L'intro della strumentale "Cinny's Waltz" e il suo imperioso finale sono il preludio perfetto per un'altra canzone in cui la voce waitsiana tratta il tema dell'amore perduto, ovvero la toccante "Muriel". Il duetto con Bette Midler in "I Never Talk to Strangers" rivela in modo efficacissimo quanto sia arguto un testo adattissimo a un finale quasi crepuscolare che introduce un curioso medley jazzistico in cui vengono ricordate le figure di Jack Kerouac e Neal Cassidy oltre alla sua nascita californiana. Le sue tipiche bar-song malinconiche tornano prepotentemente in primo piano nella stupenda "A Sight for Sore Eyes" che prende il via ricalcando le note di un pezzo tradizionale come "Auld Lang Syne". I quasi nove minuti di "Potter's Field", forti di un ottimo assolo di clarinetto da parte di Gene Cipriano, presentano alcune varianti particolari nel loro incedere noir e anticipano la grande drammaticità del finale di "Burma-Shave" e il pezzo più imprevedibile dell'intero disco, il beat-jazz di "Barber Shop".
A chiudere il disco troviamo invece la title-track, perfetto corollario dell'intero lavoro e caratterizzata da una maestosa compenetrazione tra abilità vocali e musicali e da una imponente base musicale nel finale.
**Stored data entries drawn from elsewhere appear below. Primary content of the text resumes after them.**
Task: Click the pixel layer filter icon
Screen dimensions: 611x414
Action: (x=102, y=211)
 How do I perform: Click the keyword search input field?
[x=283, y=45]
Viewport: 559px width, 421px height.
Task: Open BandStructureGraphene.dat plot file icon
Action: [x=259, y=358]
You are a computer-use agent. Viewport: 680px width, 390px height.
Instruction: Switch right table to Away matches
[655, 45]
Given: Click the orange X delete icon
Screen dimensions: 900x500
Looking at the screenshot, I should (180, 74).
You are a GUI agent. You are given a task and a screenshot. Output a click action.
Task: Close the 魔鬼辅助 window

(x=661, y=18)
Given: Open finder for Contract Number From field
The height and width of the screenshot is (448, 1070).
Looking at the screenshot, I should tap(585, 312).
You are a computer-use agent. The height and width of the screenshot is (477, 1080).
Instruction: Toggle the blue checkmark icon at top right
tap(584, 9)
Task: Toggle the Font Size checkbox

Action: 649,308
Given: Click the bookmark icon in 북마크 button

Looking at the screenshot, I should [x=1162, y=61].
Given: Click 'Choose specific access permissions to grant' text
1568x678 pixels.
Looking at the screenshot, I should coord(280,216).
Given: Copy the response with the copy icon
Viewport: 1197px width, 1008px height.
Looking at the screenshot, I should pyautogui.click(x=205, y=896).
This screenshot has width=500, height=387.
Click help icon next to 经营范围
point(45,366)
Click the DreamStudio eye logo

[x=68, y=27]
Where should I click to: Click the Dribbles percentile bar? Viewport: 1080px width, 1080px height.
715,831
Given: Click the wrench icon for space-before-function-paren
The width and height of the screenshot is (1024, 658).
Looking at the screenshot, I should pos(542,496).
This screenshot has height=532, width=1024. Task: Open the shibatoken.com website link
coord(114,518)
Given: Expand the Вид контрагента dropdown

In definitiva considero questo disco come il più trascurato della produzione di Tom Waits, ovviamente considerando il fatto che presenta meno spigoli rispetto ad altri suoi dischi precedenti e successivi ma è fondamentale per capire al meglio quello che sarebbe diventato sin da 'Blue Valentine' un approccio differente alle esigenze compositive.